TEMPO.CO, Yogyakarta--Pemerintah Kabupaten Gunung Kidul mulai tahun ini meminta seluruh sekolah dari jenjang Sekolah Dasar hingga Sekolah Menengah Atas menerapkan pemakaian seragam batik bagi para siswanya.
Kepala Dinas Pendidikan Gunung Kidul Sudodo kepada Tempo menyatakan kebijakan pemakaian seragam batik ini telah tertuang dalam Surat Keputusan Bupati Gunungkidul nomor 176/KPTS/2013 yang terbit awal Agustus 2013 lalu. Dalam surat keputusan itu, seragam batik yang dianjurkan dipakai sekali sepekan itu merupakan batik Walang Jati Kencono produksi pengrajin batik Desa Tancep, Kecamatan Ngawen.

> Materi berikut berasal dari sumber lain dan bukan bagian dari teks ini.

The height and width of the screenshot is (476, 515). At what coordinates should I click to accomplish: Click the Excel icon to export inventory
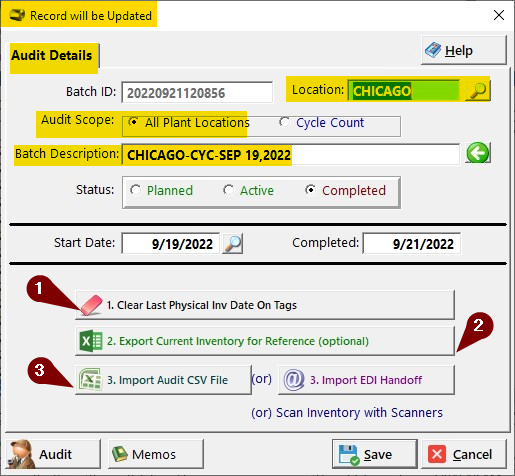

"Kebijakan seragam batik ini sifatnya himbauan, bukan wajib, jadi penerapannya tergantung manajemen sekolah," kata Sudodo Rabu (28/8).
Ia mengungkapkan kebijakan tersebut dilatarbelakangi meningkatkan gairah produktifitas pengrajin batik Gunung Kidul yang tak memiliki pasar pasti. Lain halnya dengan perajin dari kawasan Bantul atau Kota Yogyakarta.
Pemilihan desain batik Walang Jati Kencono, kata dia, berdasarkan perlombaan desain batik yang diselenggarakan pemerintah Gunung Kidul tahun lalu. Gunung Kidul sendiri memiliki tiga corak batik yang dikenal yakni Sekar Jagad Gunung Kidul, Walang Jati Kencono, dan Walang Sinanding Jati.
"Untuk seragam sekolah ini kebetulan yang menang Desa Tancep, Kecamatan Ngawen, jadi produksi dipusatkan disana tahun pertama ini," kata dia. Soal produksi ini rencananya dilakukan bergilir dari sentra satu ke sentra lainnya setiap tahun.
Sedangkan untuk kalangan Pegawai Negeri Sipil sendiri akan menggunakan jenis Walang Sinanding Jati. Karena bersifat himbauan, dinas pendidikan meminta sejumlah sekolah menginventarisir kemampuan para wali murid. Diprediksi harga batik seragam berkisar Rp 70-80 ribu per unit. "Jika ada siswa miskin dan ada yang mampu, bisa menggunakan subsidi silang atau mekanisme sendiri di luar. Yang jelas tidak boleh ada pemaksaan pungutan seragam," kata dia.
Sementara Kepala Dewan Kesenian Kerajinan Daerah Yogyakarta Tri Kirana Muslidatun mengatakan perajin batik di Yogyakarta terus menggeliat usai adanya pengakuan dari Unesco. Hal tersebut mendorong sejumlah perajin sadar atas kekayaan intelektualnya dan mendaftarkan karyanya sebagai Hak atas Kekayaan Intelektual. "DI Yogyakarta tahun ini sudah 40 perajin yang karyanya terdaftar dalam HKI," kata dia.
Berdasarkan data dari Dinas Perindustrian Perdagangan Koperasi dan Pertanian Kota Yogyakarta tahun 2012 jumlah perajin batik yang terdaftar dan berijin sekitar 200 unit usaha lebih.